Synthesis of Antiviral Imino-C-Nucleoside Analogues

Abstract

Nucleoside analogues are a diverse class of synthetic drugs that exhibit broad antiviral and anti infective activity. Critically, nucleoside analogues serve as first-line therapeutic agents to treat viral infections of pandemic potential. Despite various clinical successes, nucleoside drug discovery has been hampered by inefficient access to unnatural nucleoside frameworks, such as the iminoribitol scaffold observed in the adenosine analogue, galidesivir (29). With the overall goal of streamlining the synthesis of nucleosides, the modular assembly of imino-C-nucleosides was devised, featuring use of a cycloaddition reaction as the key heterocycle-forming step.

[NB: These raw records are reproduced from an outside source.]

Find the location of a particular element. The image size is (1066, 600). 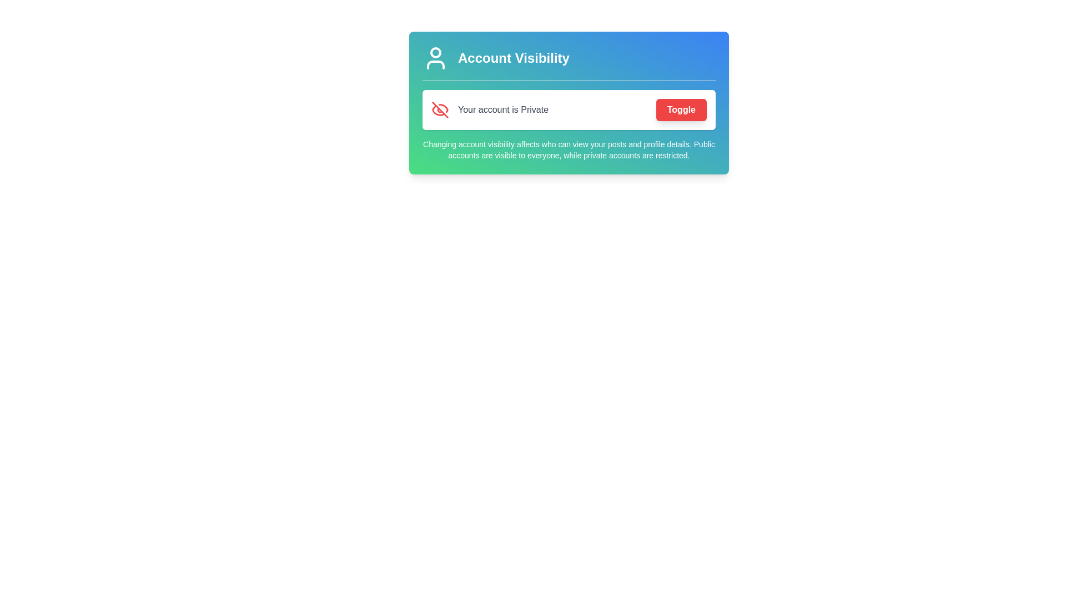

the text label displaying 'Your account is Private', which is located in the center of the notification box, near the middle of the account settings card is located at coordinates (503, 109).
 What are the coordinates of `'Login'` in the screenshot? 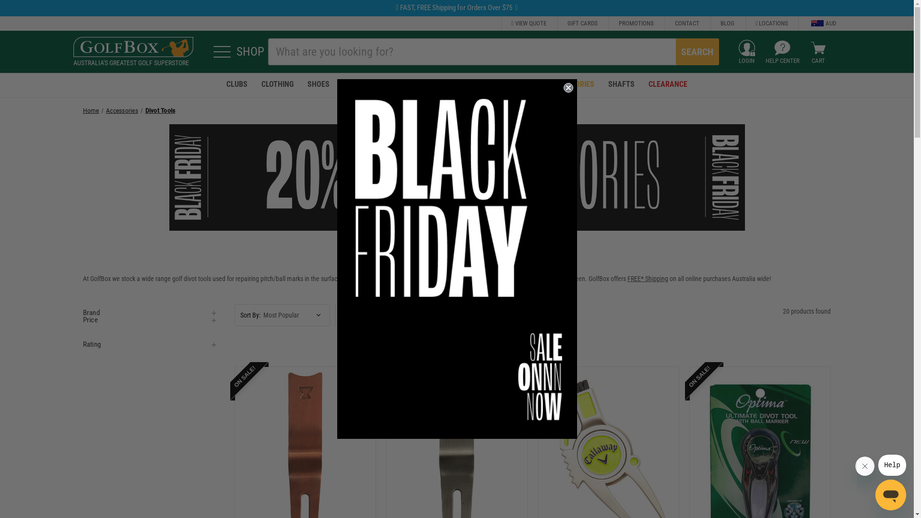 It's located at (746, 48).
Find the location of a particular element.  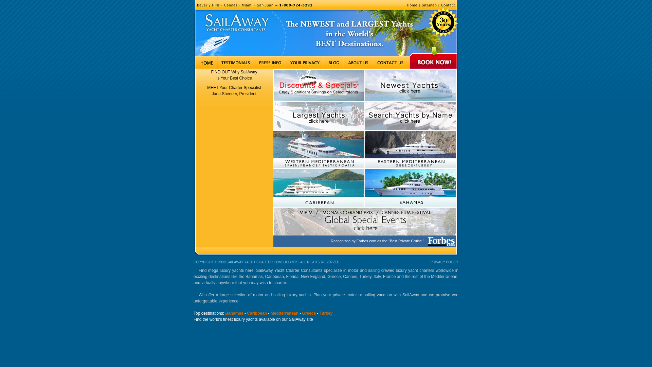

'Blog' is located at coordinates (334, 63).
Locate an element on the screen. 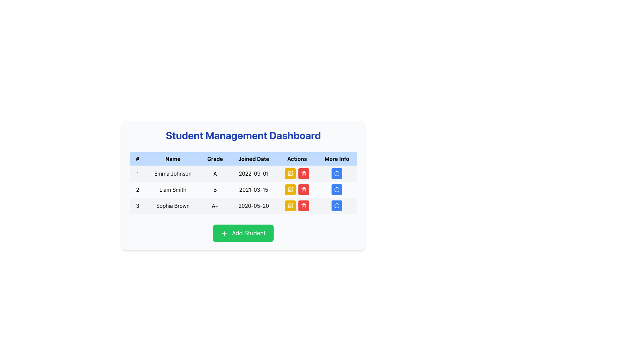  the blue button with rounded corners and a white 'i' icon in the 'More Info' column for the row labeled 'Emma Johnson' is located at coordinates (337, 173).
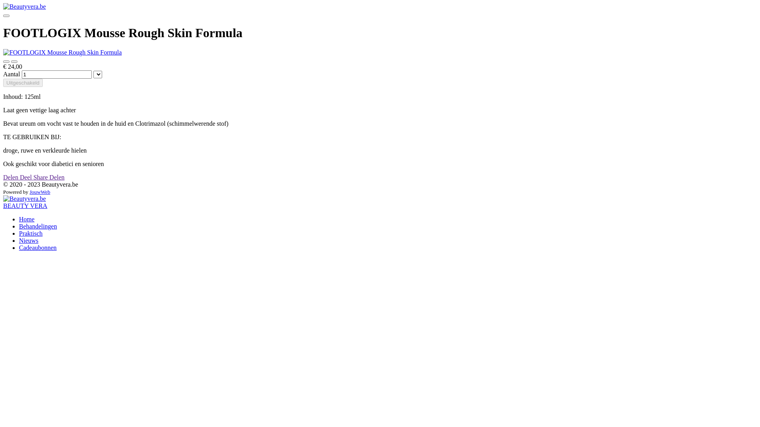 The height and width of the screenshot is (427, 760). I want to click on 'Home', so click(27, 219).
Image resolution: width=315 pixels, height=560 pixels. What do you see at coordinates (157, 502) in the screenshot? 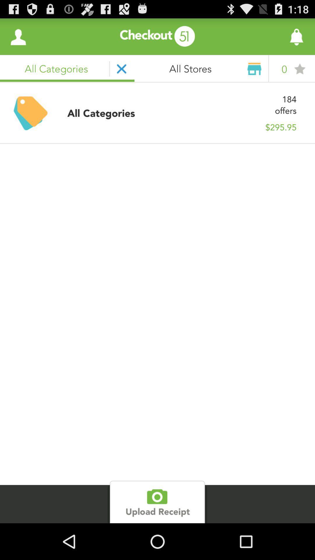
I see `camera upload option` at bounding box center [157, 502].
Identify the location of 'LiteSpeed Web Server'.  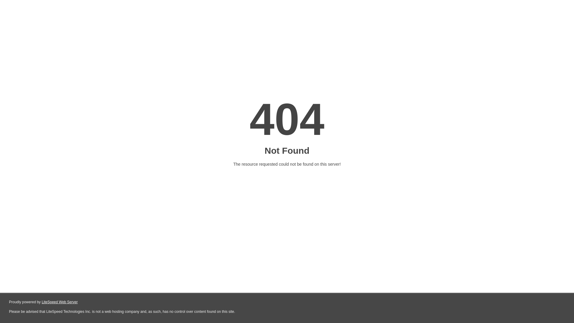
(41, 302).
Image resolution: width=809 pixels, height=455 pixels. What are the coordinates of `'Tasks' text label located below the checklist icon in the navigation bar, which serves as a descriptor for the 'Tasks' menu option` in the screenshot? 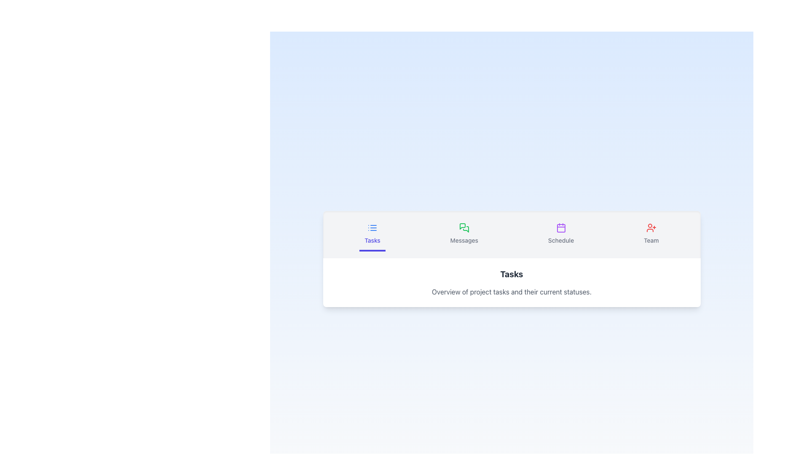 It's located at (372, 240).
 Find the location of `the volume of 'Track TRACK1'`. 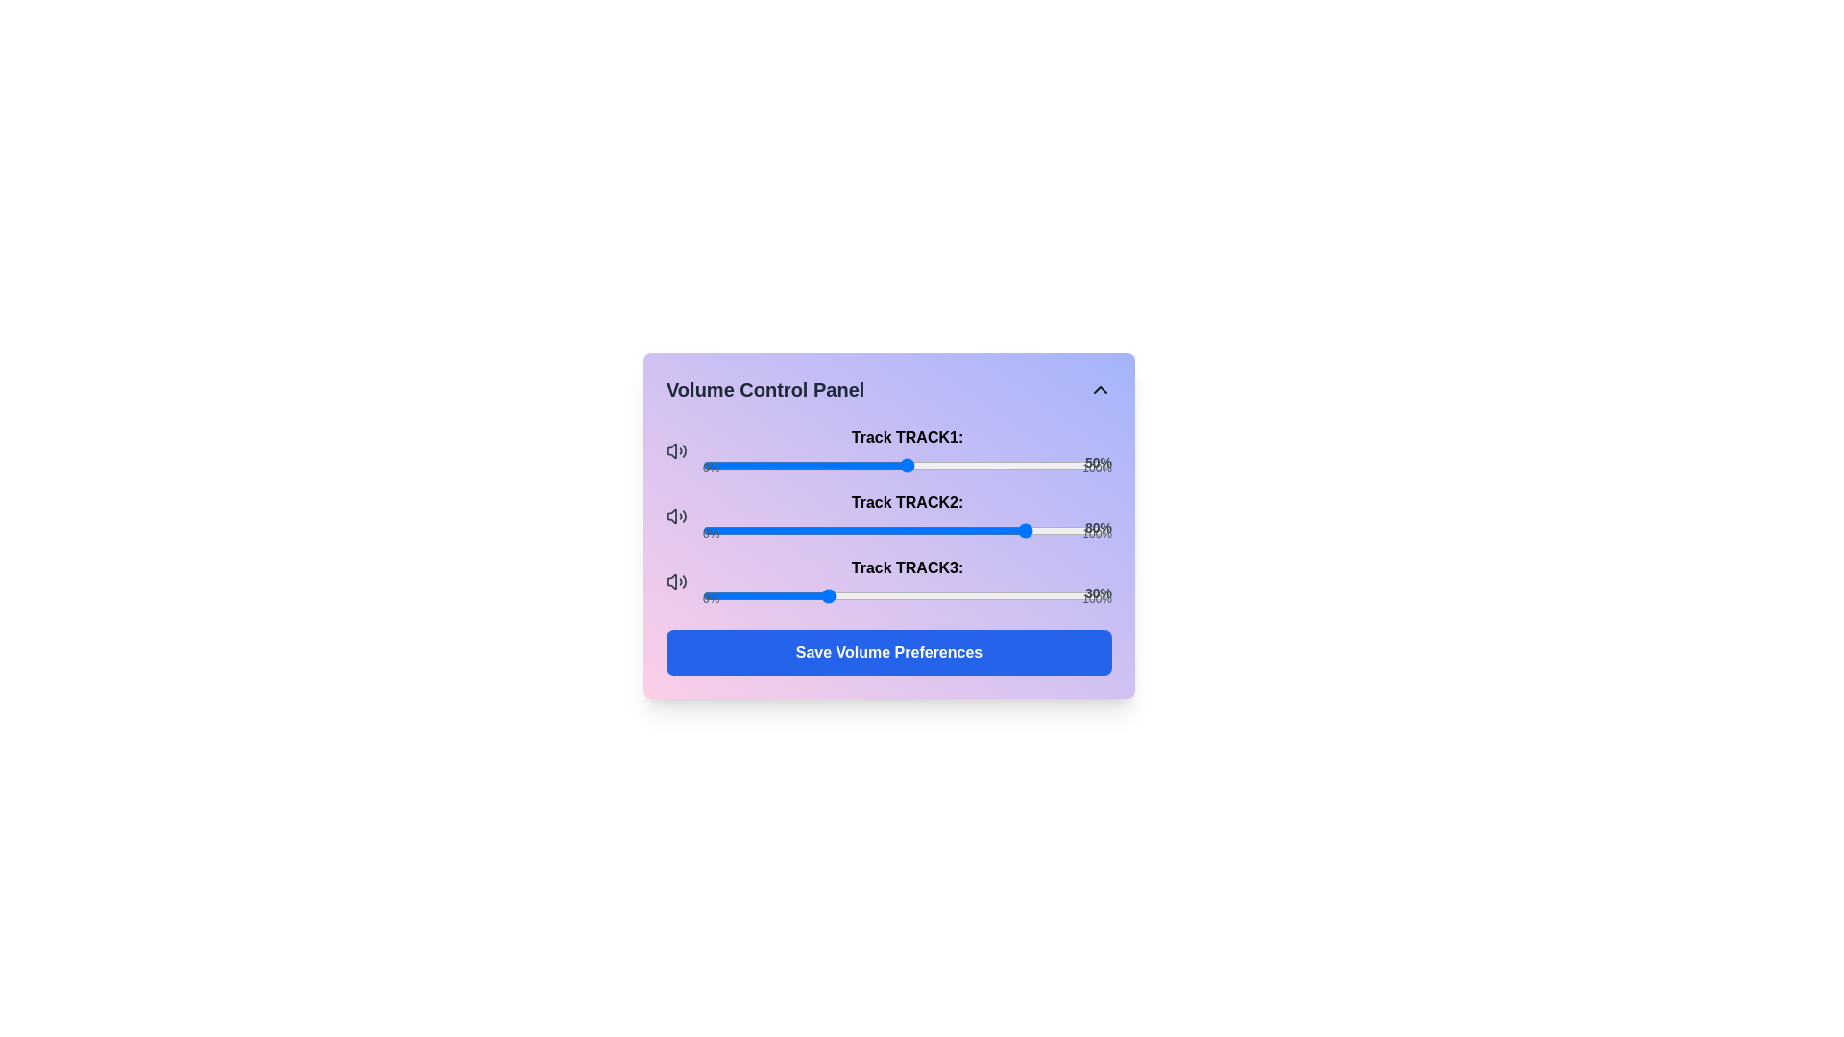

The first part of this work involved identification of an appropriate alkyne-bearing intermediate that would be compatible with the proposed cycloaddition reaction and downstream transformations to effect nucleoside synthesis. To this end, divergent access to both imino-C-nucleoside anomers was established from protected D-serine 112. Hemiaminal 130, when subjected to a telescoped cycloaddition and pyrrolidine formation sequence, showed preference for α-nucleoside formation. On the other hand, the analogous cycloaddition and deprotection using alkynyl pyrrolidine 148 led to the exclusive formation of the desired β-nucleoside 139·HCl. The second part of this work elaborated on the cycloaddition strategy as a rapid method to introduce diversity in medicinal chemistry campaigns. To maximise the efficiency of triazole construction, a one-pot method was developed for the in-situ generation of aryl or heteroaromatic azides from the corresponding boronic acids using Chan-Lam-type conditions, that were then captured for concomitant Copper-catalysed Azide Alkyne Cycloaddition (CuAAC). Copper-cyclodextrin complex was identified as the superior catalyst for this transformation. After extensive optimisation, 24 analogues were prepared from advanced alkyne 200 using the developed protocol. Synthetic efforts were supported by structural analysis and antiviral assessment of the flex-imino-C-nucleosides, a subclass of nucleoside analogues characterised by a split arene ring motif. This work provides insight for the continued development of nucleoside analogues, whereby use of a cycloaddition strategy could be broadly implemented for the convenient access to C-nucleosides bearing unique heterocyclic nucleobase surrogates in future diversity oriented syntheses.